● STORED DATA
+---+

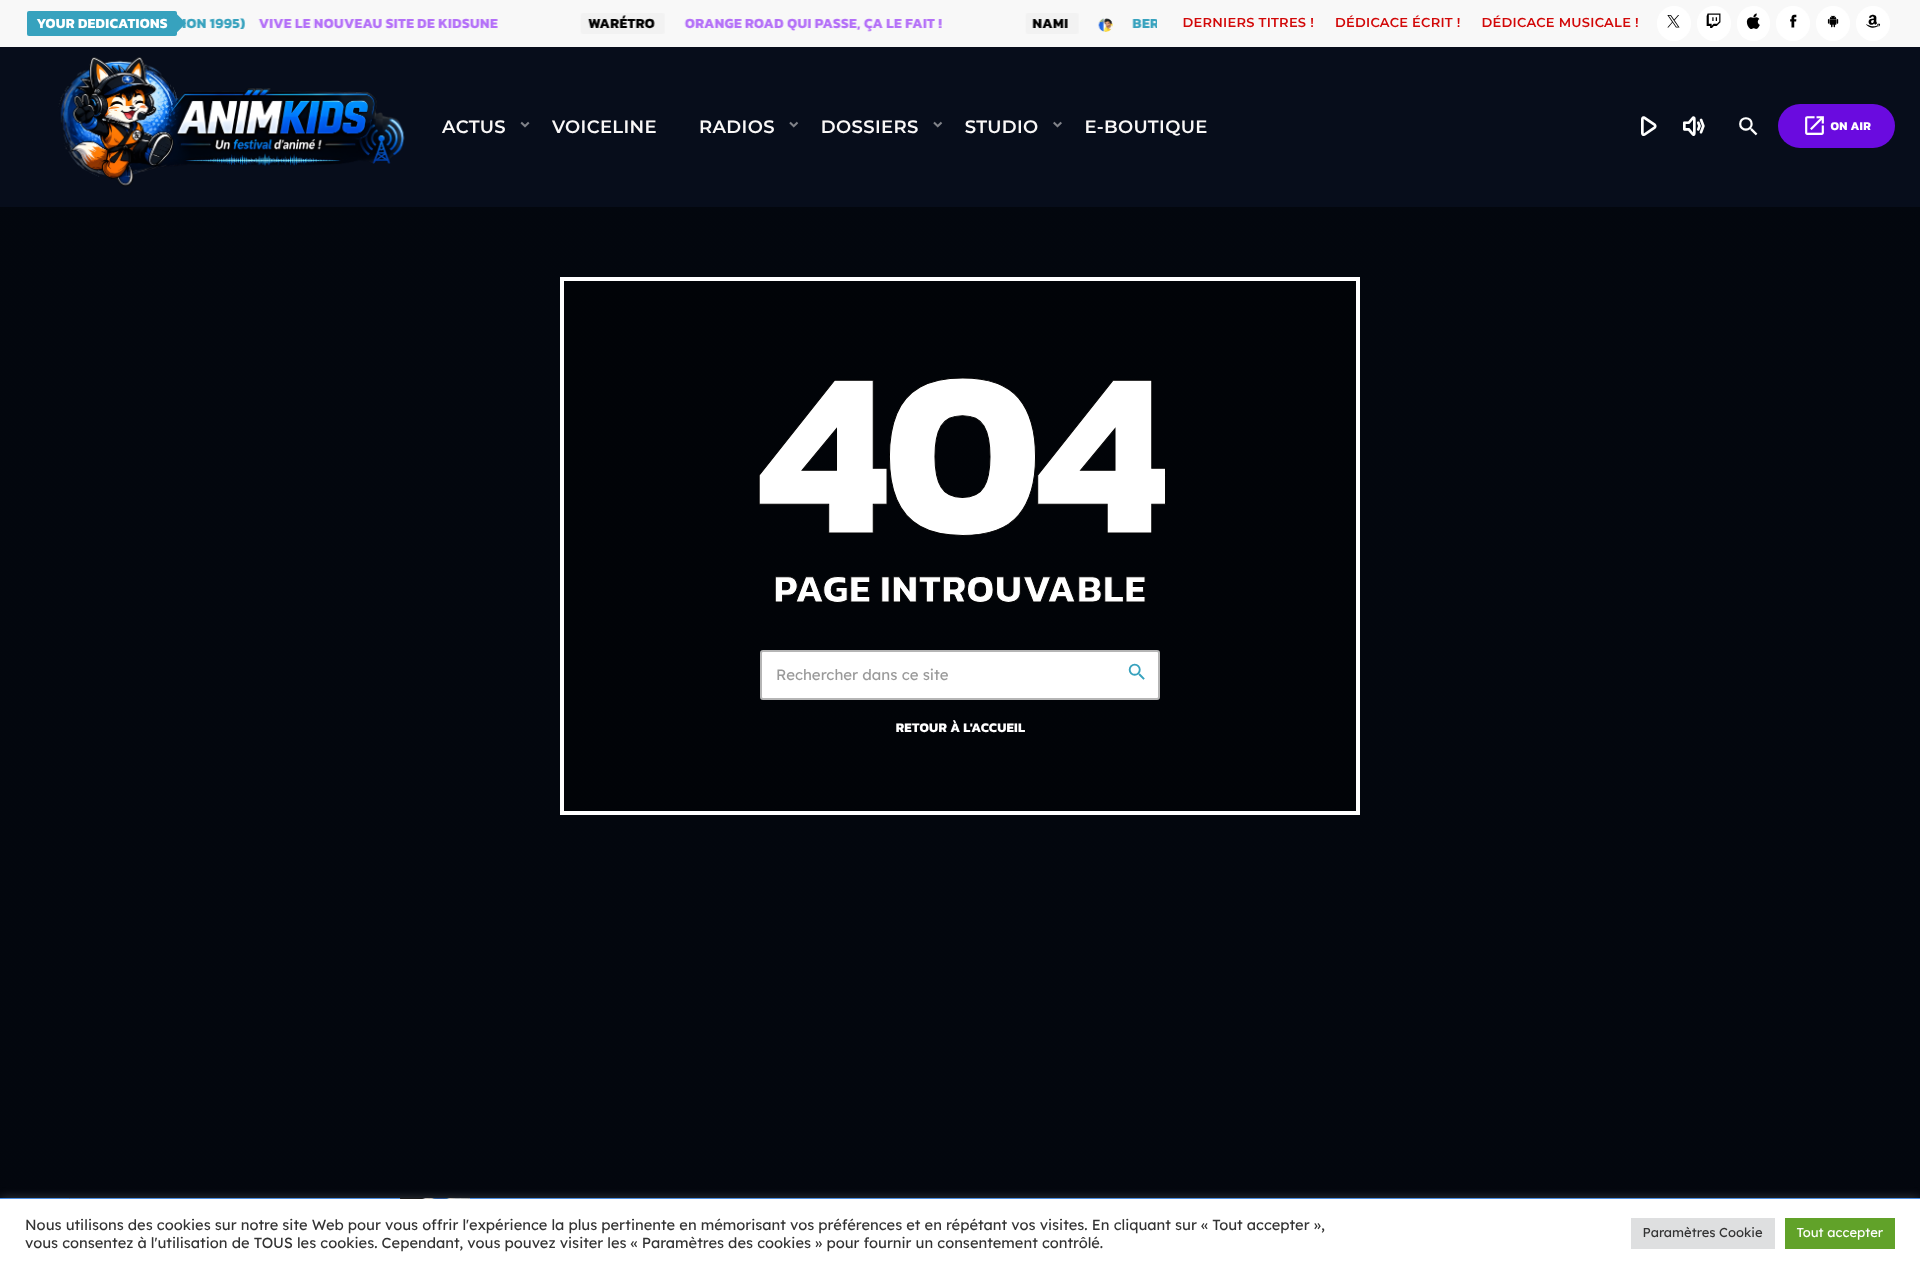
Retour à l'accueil (961, 728)
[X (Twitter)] (1674, 23)
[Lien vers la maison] (232, 127)
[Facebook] (1793, 23)
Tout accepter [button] (1840, 1233)
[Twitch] (1714, 23)
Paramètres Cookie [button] (1703, 1233)
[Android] (1833, 23)
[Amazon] (1873, 23)
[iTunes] (1754, 23)
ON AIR (1836, 125)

+---+

● ABOUT THIS TASK
The total is all that is wanted here: please count the lines of the material that contain the word "button".

● RESPONSE BELOW
2